:: Work item ::
Below are the records; extract from them the line containing "The width and" to the line containing "Click the share tweet upload icon", both lines included, exactly and with no pictures.

:: Information provided ::
___
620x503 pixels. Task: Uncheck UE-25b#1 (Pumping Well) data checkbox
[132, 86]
___
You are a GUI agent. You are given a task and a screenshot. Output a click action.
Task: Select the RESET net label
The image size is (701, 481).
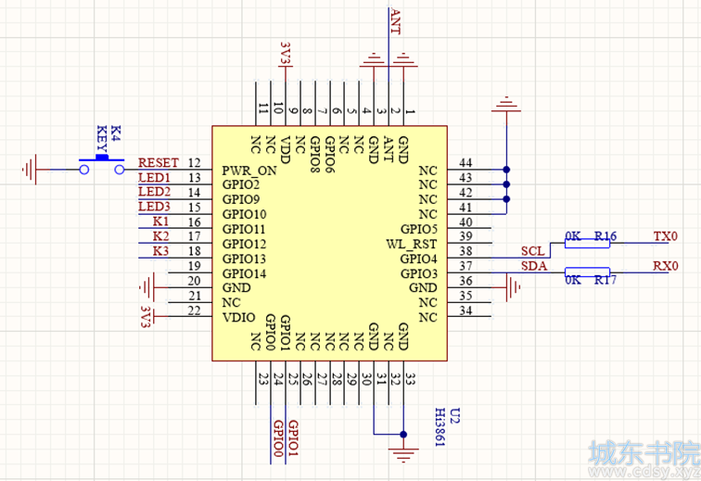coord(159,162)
___
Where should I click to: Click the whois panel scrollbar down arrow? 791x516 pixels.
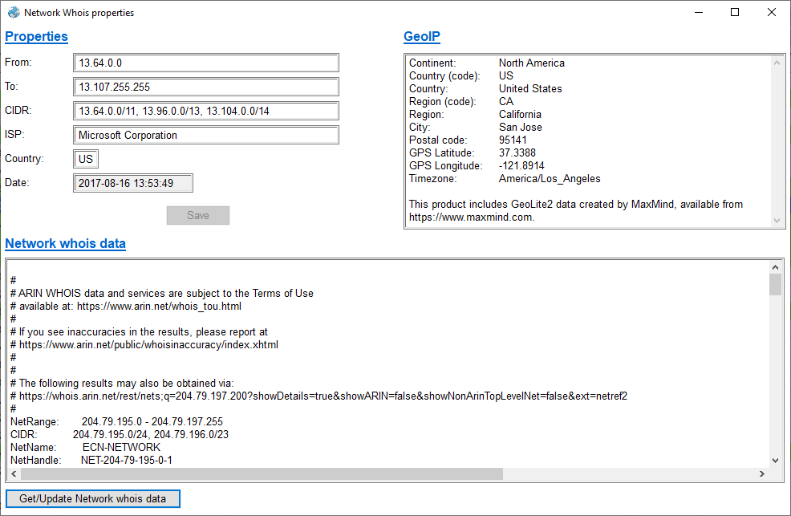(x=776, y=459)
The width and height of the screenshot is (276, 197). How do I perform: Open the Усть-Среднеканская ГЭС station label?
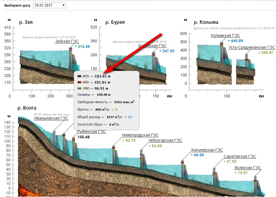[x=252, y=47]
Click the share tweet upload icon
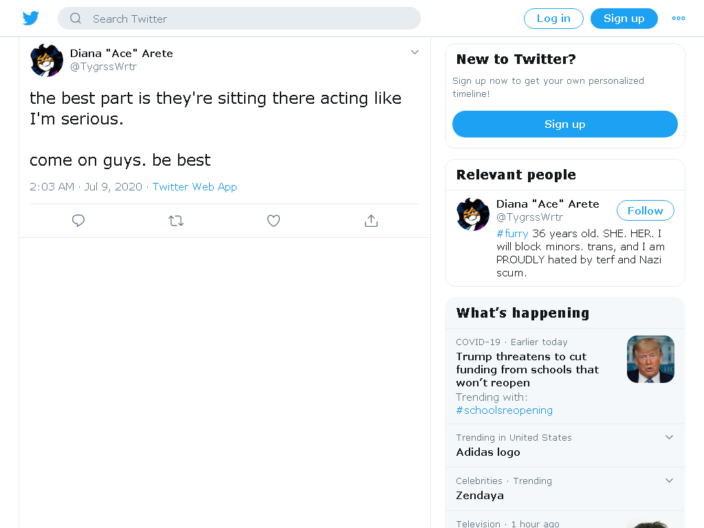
___
:: Written answer ::
The width and height of the screenshot is (276, 197). How do I perform: Open the Усть-Среднеканская ГЭС station label?
[x=252, y=47]
Click the share tweet upload icon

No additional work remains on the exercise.